SSL Certificate Checker
Inspect the SSL/TLS certificate for any domain β validity period, issuer, protocol version, cipher strength, and Subject Alternative Names.
What does an SSL certificate do?
An SSL/TLS certificate encrypts the connection between browser and server, and verifies the server's identity. When you visit an HTTPS site, the browser checks the certificate's validity, expiry date, and whether it was issued by a trusted Certificate Authority. If any check fails, browsers display a full-page warning.
Understanding SSL grades
Grades come from Qualys SSL Labs. A+ means modern TLS 1.3, strong ciphers, HSTS and no vulnerabilities. A is strong. B usually means TLS 1.0/1.1 still enabled.

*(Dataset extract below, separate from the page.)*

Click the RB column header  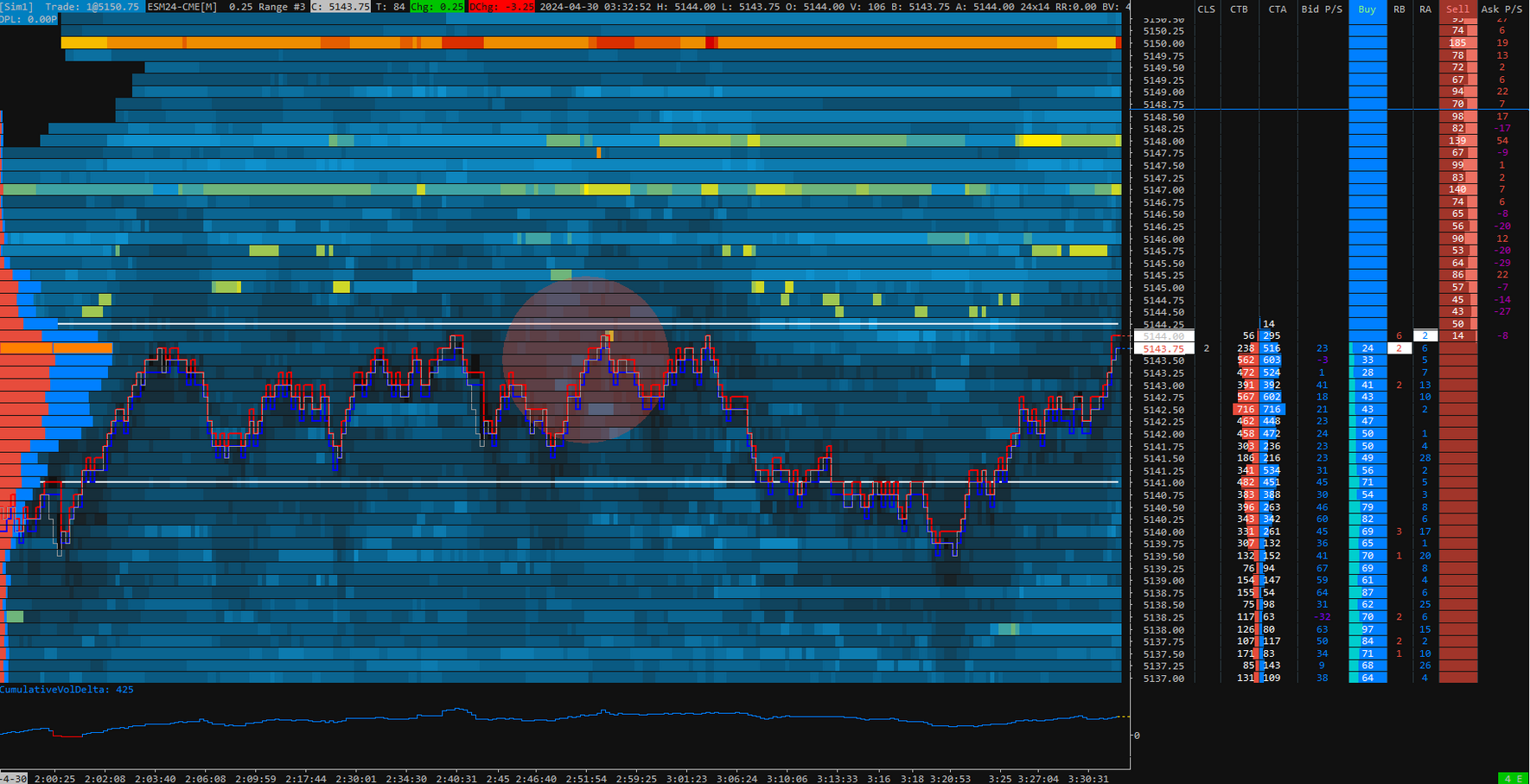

C or below means weak ciphers or protocol vulnerabilities. F means the certificate is expired or the domain is unreachable over HTTPS.
Certificate expiry and days remaining
SSL certificates expire after 90 days (Let's Encrypt) or 1-2 years (paid CAs). An expired certificate causes all major browsers to show a full-page warning. The validity bar shows how much of the certificate's lifetime remains. Set reminders when fewer than 30 days remain to avoid unexpected expiry.
Subject Alternative Names (SANs)
Modern certificates cover multiple domains through SANs. A certificate for github.com may also cover www.github.com and other subdomains. Wildcard entries like *.example.com cover all immediate subdomains. When checking if a domain is covered by a certificate, look at the SANs list.